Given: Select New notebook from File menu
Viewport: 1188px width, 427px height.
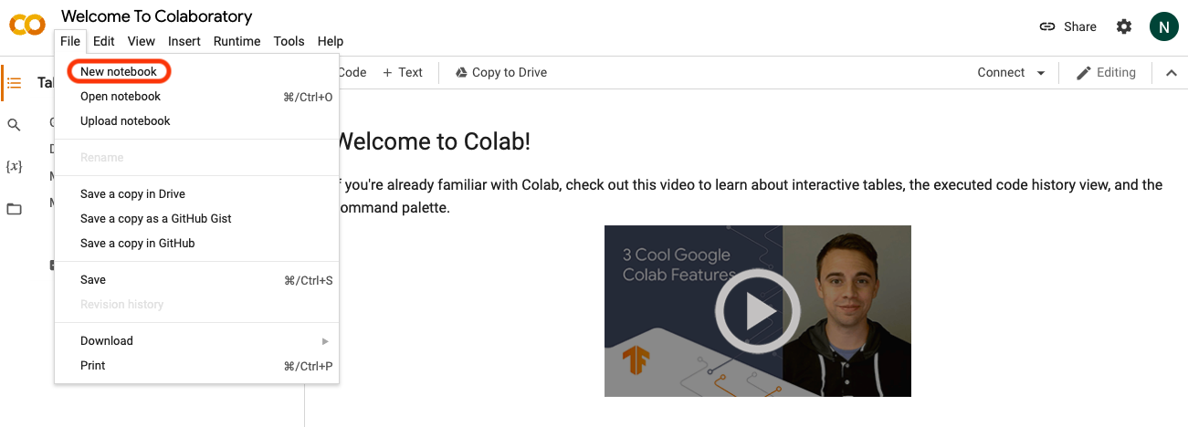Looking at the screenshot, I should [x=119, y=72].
****
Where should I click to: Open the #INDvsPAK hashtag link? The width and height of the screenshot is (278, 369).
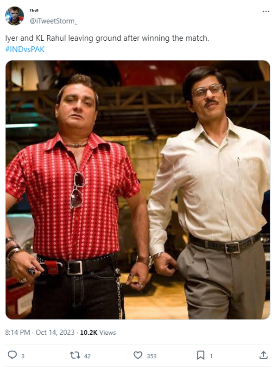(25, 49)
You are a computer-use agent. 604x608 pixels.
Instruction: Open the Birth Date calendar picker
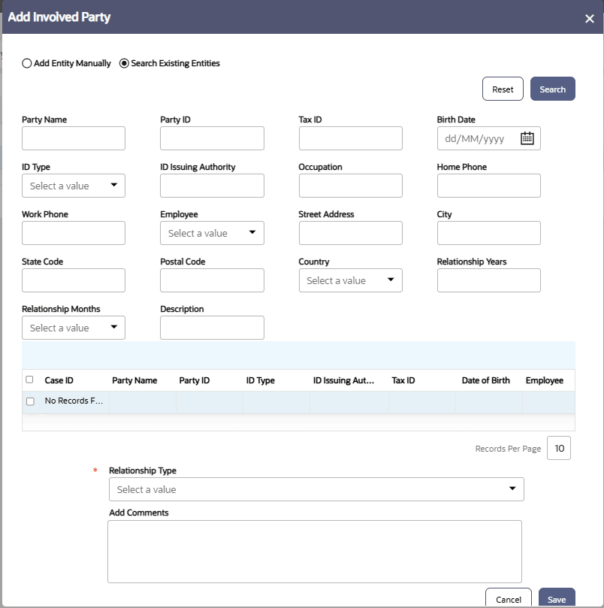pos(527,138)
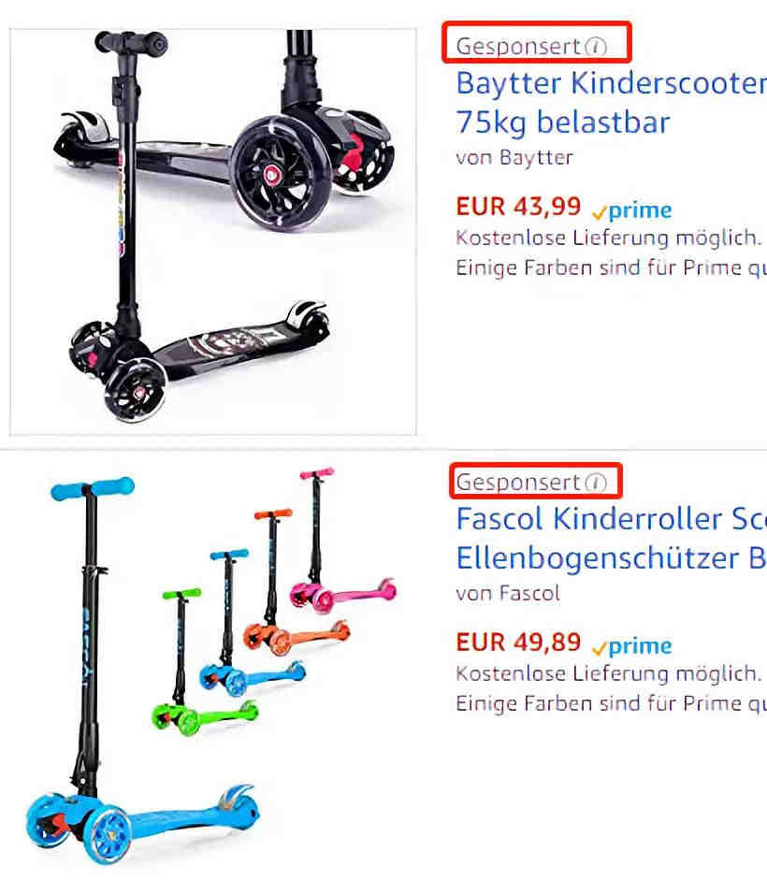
****
## Exercise
Reproduce word for word every line of the entries from the one containing "Given: Select New notebook from File menu" through the one containing "Looking at the", both included, and leave out the pictures.

## Output of the task
Given: Select New notebook from File menu
Viewport: 1188px width, 427px height.
Looking at the screenshot, I should [x=119, y=72].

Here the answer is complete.